-- TEXT SECTION --
···
Writing for the masses. A practical introduction to writing scientific -academic English in blogs – September 8
Dissemination and impact of our research have become as important as research itself in many ways. Doing science in the 21st century cannot be understood as a practice that is situated exclusively in highly specialised journals. Writing for the ‘public’ out there is absolutely essential these days to make sure our research is both visible and, most importantly, fundable. However, blog writing is rarely discussed as a soft skill. In this workshop we will use ad-hoc blog data to discuss the differences between research article writing and blog writing. Particularly, we will look at stance-making and positioning in blogs. During this session, students will write their own posts.
Pascual Pérez-Paredes is a Professor in Applied Linguistics and Linguistics, U. Murcia, Lecturer in Research in Second Language Education at the University of Cambridge and Salvador de Madariaga Research Fellow, NAU, US. His main research interests are learner language variation, the use of corpora in language education and corpus-assisted discourse analysis. He has published extensively in journals such as CALL, Discourse & Society, English for Specific Purposes, Journal of Pragmatics, Language, Learning & Technology, System, ReCALL and the International Journal of Corpus Linguistics. He was the Overall Coordinator of the MEd Research Methods Strand at the University of Cambridge. He is an Official Translator, Intérprete Jurado, appointed by the Ministerio de Asuntos Exteriores de España. He is the Assistant Editor of Cambridge University Press ReCALL (Q1 31 out of 187 in Linguistics).
Niall Curry is a Lecturer in Academic Writing at the Centre for Academic Writing at Coventry University. His research is interdisciplinary and centres on language pedagogy and the application of corpus linguistic approaches to different areas of applied linguistics. Among these areas is a focus on corpus-based studies of academic writing and metadiscourse in English, French, and Spanish, corpus-based contrastive linguistics, corpus-based studies of English language and language change, and corpus linguistics for TESOL and language teaching materials development. For further details on his background, areas of interest, projects, and current research, see his website.
···
-- INPUT ROWS --

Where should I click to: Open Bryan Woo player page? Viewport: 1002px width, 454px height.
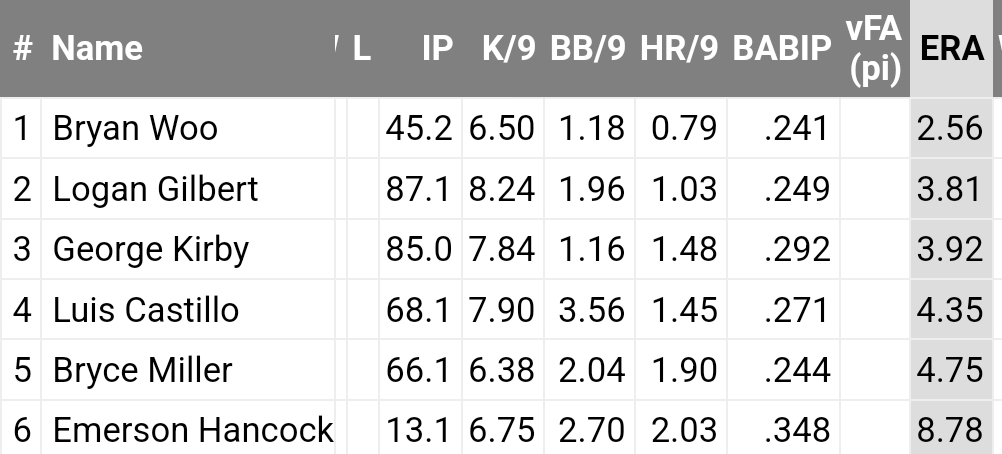[135, 128]
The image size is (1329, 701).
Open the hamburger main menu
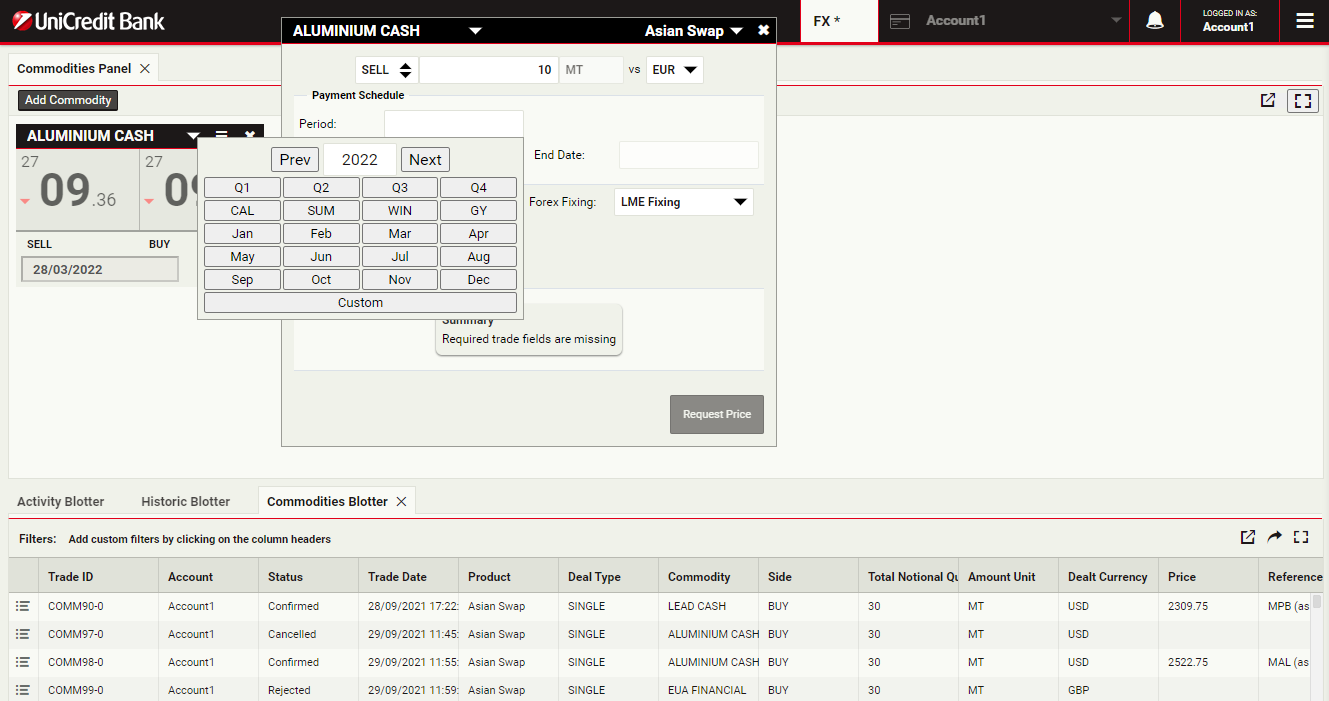(1304, 21)
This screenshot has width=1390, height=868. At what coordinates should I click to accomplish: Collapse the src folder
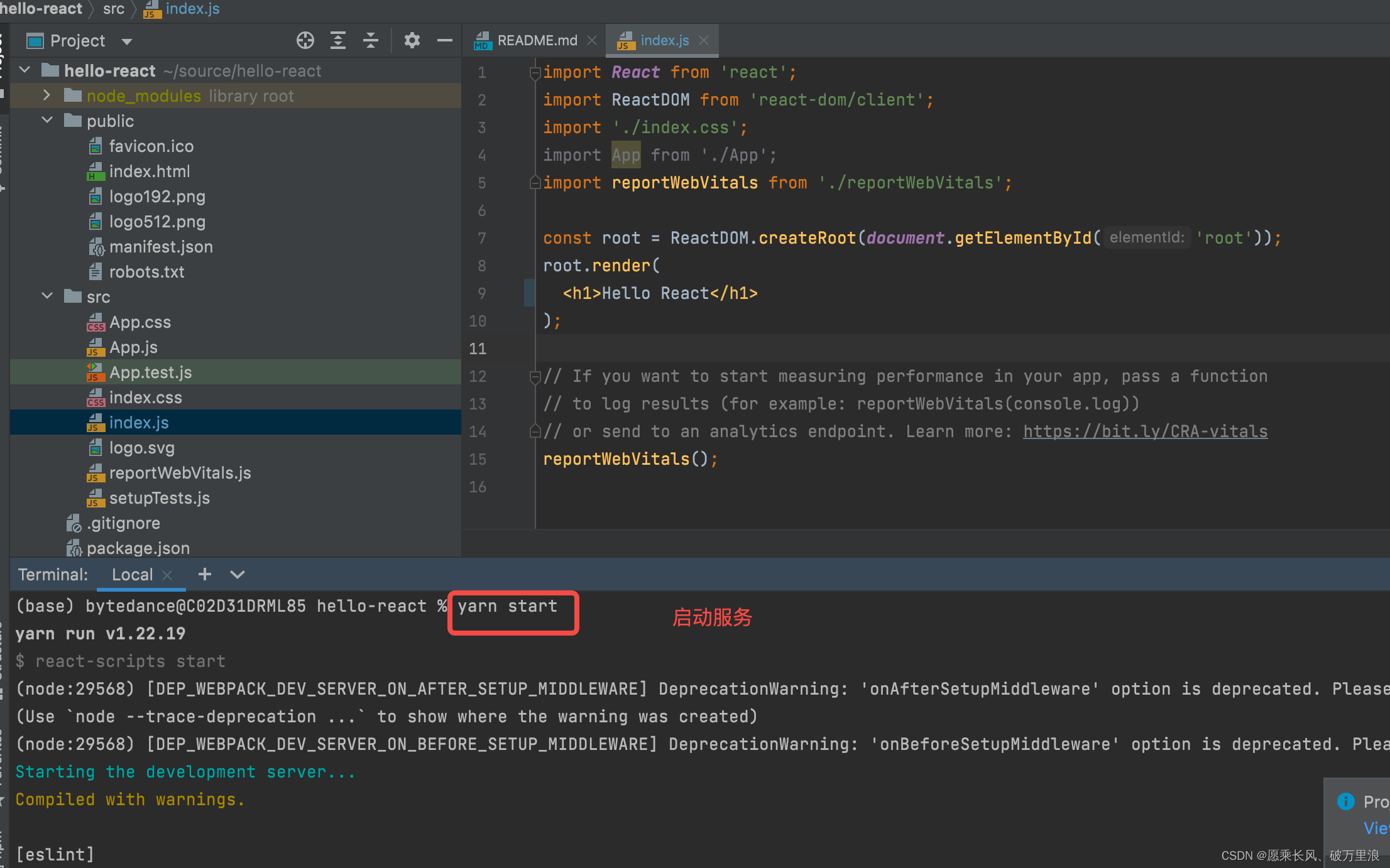(47, 296)
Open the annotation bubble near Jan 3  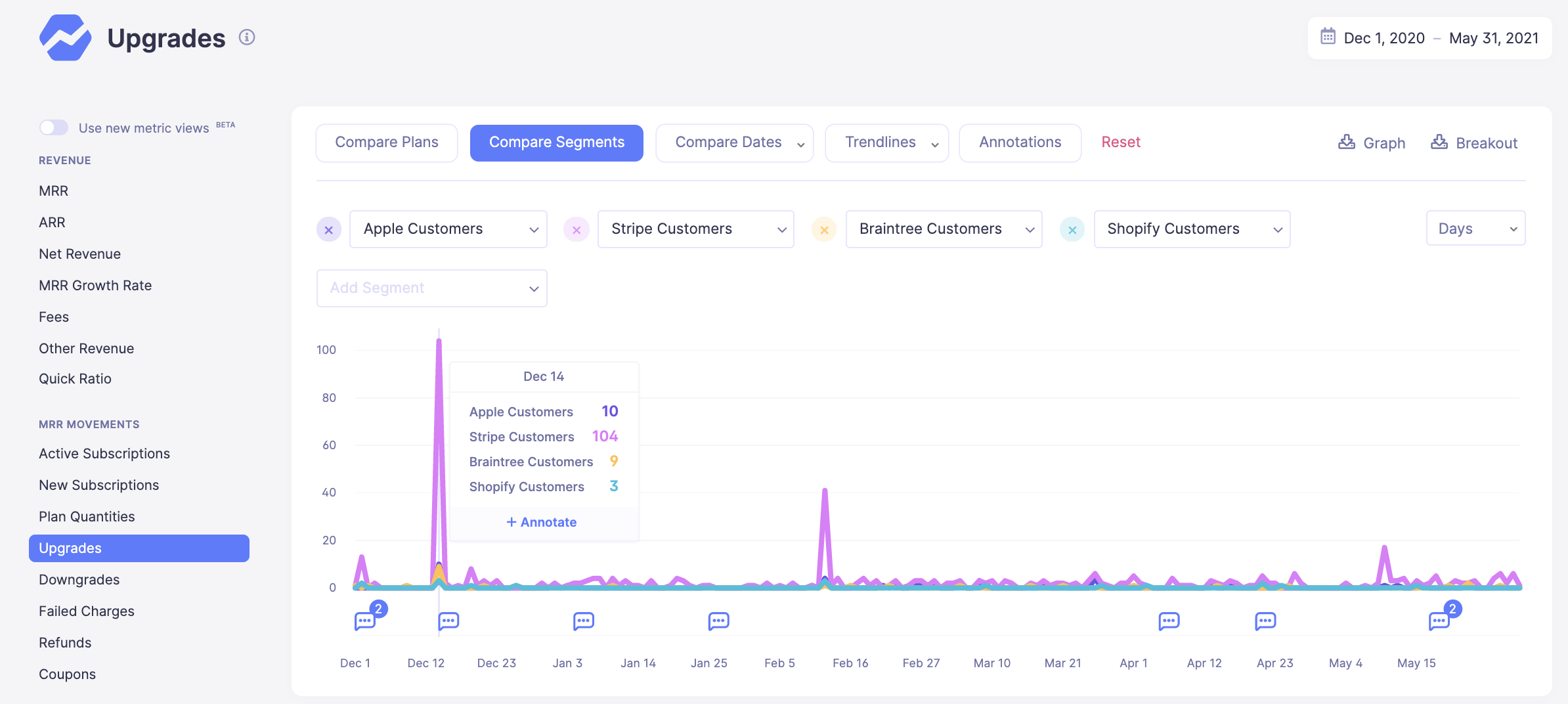(x=583, y=621)
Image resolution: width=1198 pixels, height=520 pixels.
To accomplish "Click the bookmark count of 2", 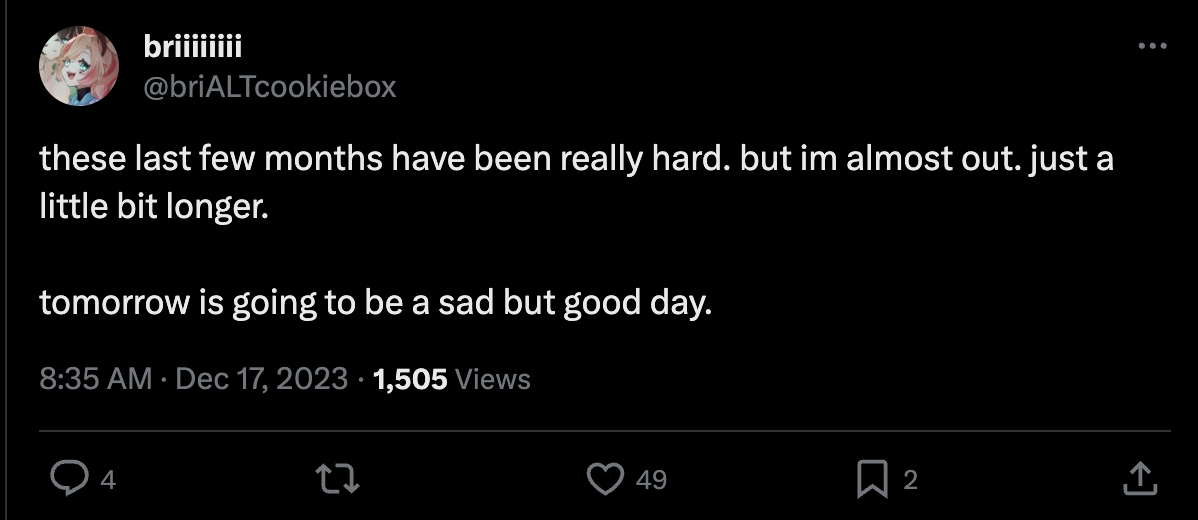I will point(909,481).
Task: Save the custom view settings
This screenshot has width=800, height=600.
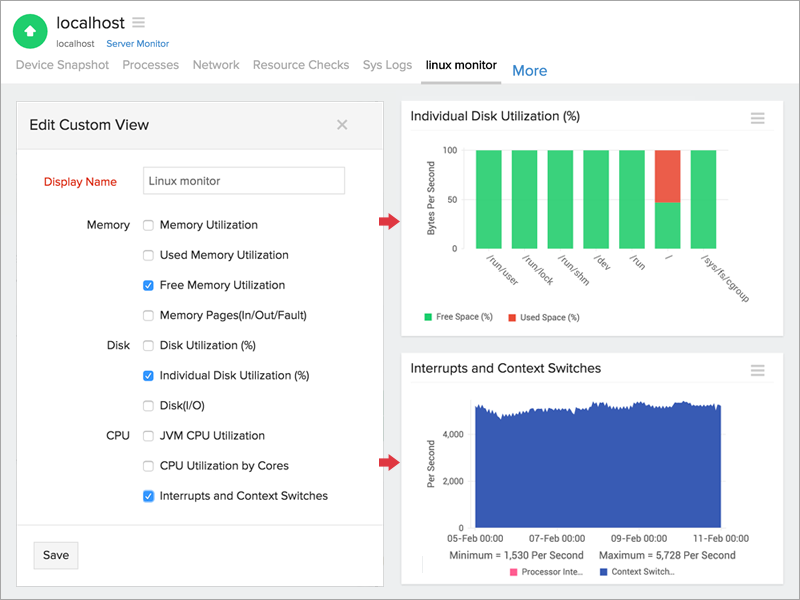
···
-- JOB A --
According to the workshop text, at which university and center is Niall Curry a Lecturer in Academic Writing?
-- JOB B --
From the listing, collect every line that contains the string "This". Case counts.

-- TASK OUTPUT A --
The Centre for Academic Writing at Coventry University.

-- TASK OUTPUT B --
This screenshot has width=1390, height=868. At what coordinates should I click to accomplish: Collapse the src folder
This screenshot has width=800, height=600.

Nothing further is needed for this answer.